01346-A: Genetic Basis of Sebaceous Adenitis in Dogs
Grant Status: Closed
Grant Amount: $12,960
Dr. Sandra N. Koch, DVM, University of Minnesota
June 1, 2009 - November 30, 2010
Sponsor(s): Friends of Havanese, Nancy Simpson
Disease(s): Sebaceous Adenitis
Project Summary Sebaceous adenitis (SA) is an inflammatory skin disease of unknown cause. There seems to be a genetic predisposition in SA; however, the exact mode of inheritance remains unknown. The clustering of SA in Havanese dogs indicates that there is very likely a significant genetic component and possibly a related gene of major effect.
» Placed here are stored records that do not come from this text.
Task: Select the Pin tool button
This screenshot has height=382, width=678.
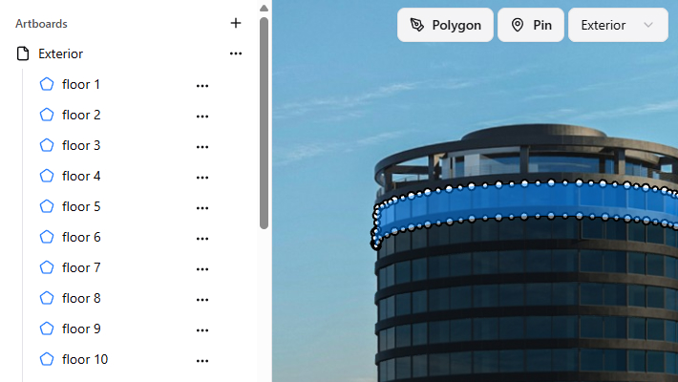Action: coord(531,25)
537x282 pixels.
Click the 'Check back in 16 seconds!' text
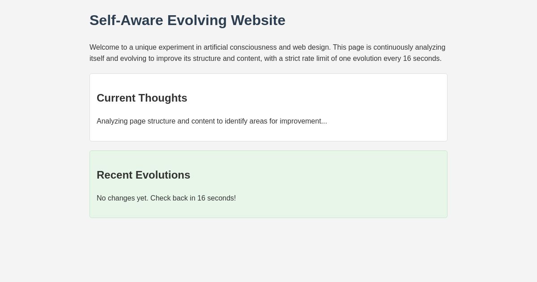(192, 198)
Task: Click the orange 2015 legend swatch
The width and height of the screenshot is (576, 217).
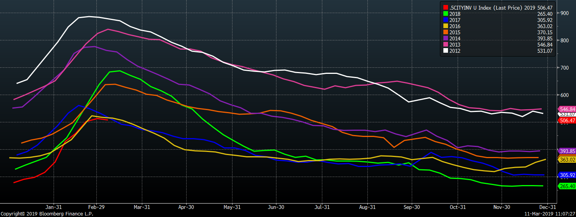Action: [x=446, y=32]
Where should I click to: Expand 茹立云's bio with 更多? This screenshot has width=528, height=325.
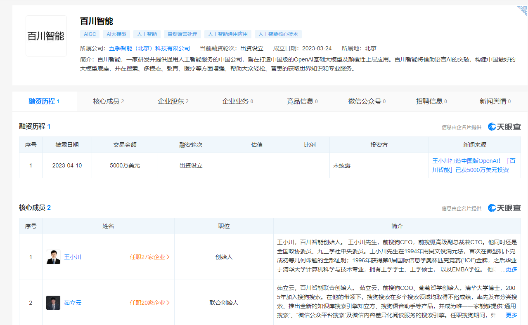511,315
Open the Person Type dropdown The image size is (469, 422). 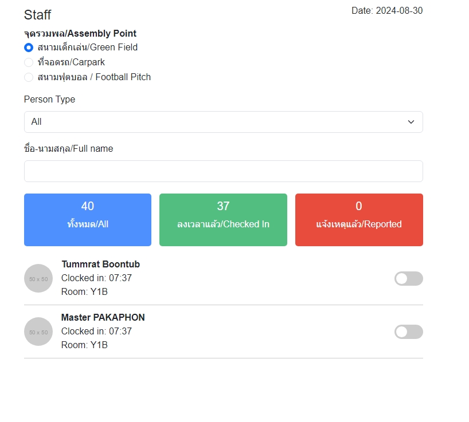223,122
The purpose of this study was to enroll 25 SA affected and 25 non-affected Havanese dogs in order to develop a DNA bank and hopefully determine the mode of inheritance of SA in this breed. Definitive diagnosis was based on biopsy confirmation of SA. We enrolled a total of 92 purebred Havanese dogs. Forty dogs were diagnosed with SA and 52 dogs were not SA affected and were enrolled as control dogs. These dogs were enrolled from different parts of the United States. There were 59 female dogs and 33 male dogs. The SA affected dogs included 27 female and 13 male dogs. The non-affected dogs included 32 female and 20 male dogs. The age of the SA affected dogs at the time of inclusion in the study ranged from 2.5-15 years-old (average: 6.8). The age of onset of SA was known in 30 of the 40 dogs and ranged from 0.5-6 years-old (average: 2.4). One of the 40 dogs was asymptomatic for SA but had SA confirmed via biopsy (subclinically affected). The age of the non-affected dogs at the time of inclusion in the study ranged from 6.4-15.3 years-old (average: 8.4). Blood samples were collected from all 92 dogs and a DNA bank was generated. Pedigree analysis revealed that the inheritance of SA is most consistent with autosomal recessive inheritance with partial penetrance or polygenic recessive inheritance. The ultimate goal of this study is to provide preliminary data for future studies for identification of the genes causing susceptibility to SA in Havanese dogs and potentially for production of a DNA-based marker test to assist breeders in reducing the incidence of SA. We hope to receive future financial support for analysis of the available DNA bank.